Dass insbesondere gut ausgebildete Eltern nach langer Ausbildung und teilweise nervenaufreibender Jobsuche zumeist wieder in ihren Beruf zurückkehren wollen, mag sich von selbst erklären. Die Frage ist allerdings, wann und wie. Die Annahme, Eltern wollten heutzutage so schnell wie möglich an den Arbeitsplatz zurückkehren, entlarvt eine von der Zeitschrift “Eltern” im Jahr 2017 in Auftrag gegebene Studie als nicht ganz richtig. Zwar glauben 84 Prozent der befragten Mütter, es werde von ihnen erwartet, möglichst schnell wieder zu arbeiten – allerdings wollen die meisten von ihnen damit warten, bis das Kind eineinhalb bis drei Jahre alt ist. Oft bestimmt aber auch die finanzielle Notwendigkeit den Zeitpunkt.

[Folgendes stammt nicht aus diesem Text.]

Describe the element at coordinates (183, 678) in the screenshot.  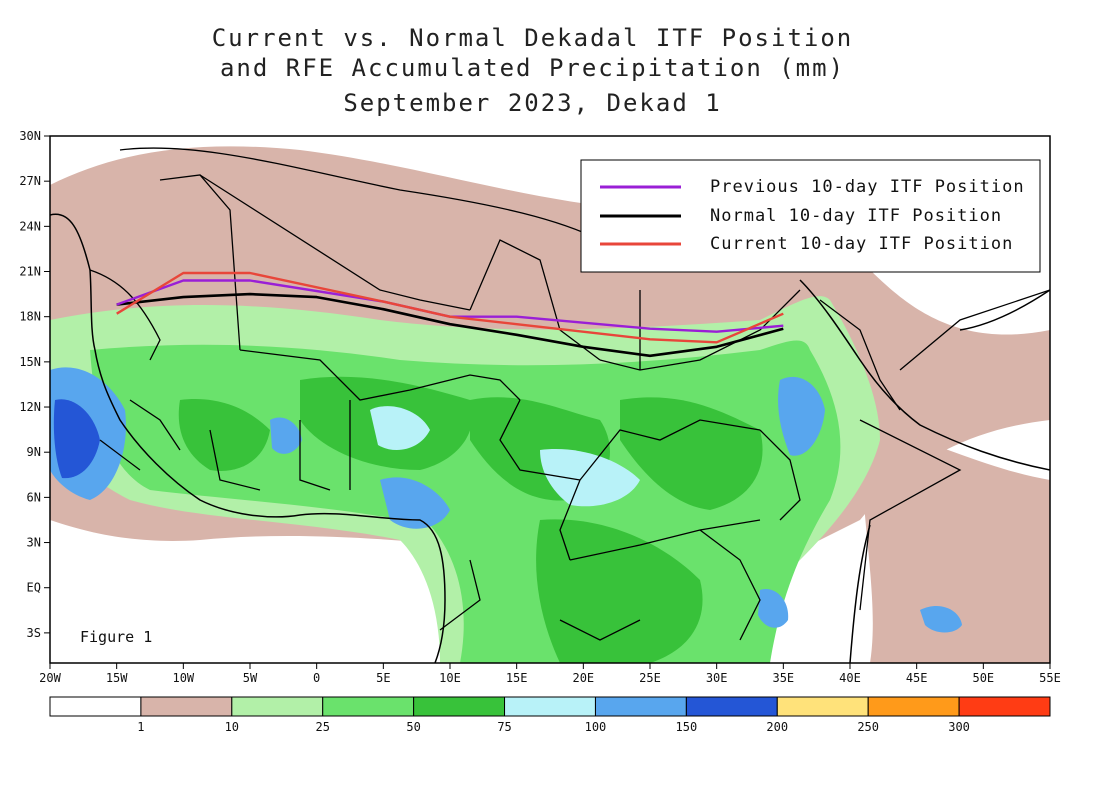
I see `lon-tick-label: 10W` at that location.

In Sachen Gleichberechtigung ist eher eine Rückwärtsbewegung zu erkennen: Vor sechs Jahren wünschten sich noch 38 Prozent der Studienteilnehmer einen Wiedereinstieg, bei der Mann und Frau jeweils 30 Stunden pro Woche arbeiten und sich Haushalt und Kinderbetreuung teilen. 2017 ging dieser Anteil auf 23 Prozent zurück. Die jungen Eltern bevorzugen also eher die traditionelle Aufgabenverteilung, in der der Mann Vollzeit und die Mutter Teilzeit arbeitet. Die “Junge Eltern sind Punks”-These scheint sich also doch nicht in jedem Punkt zu bewahrheiten.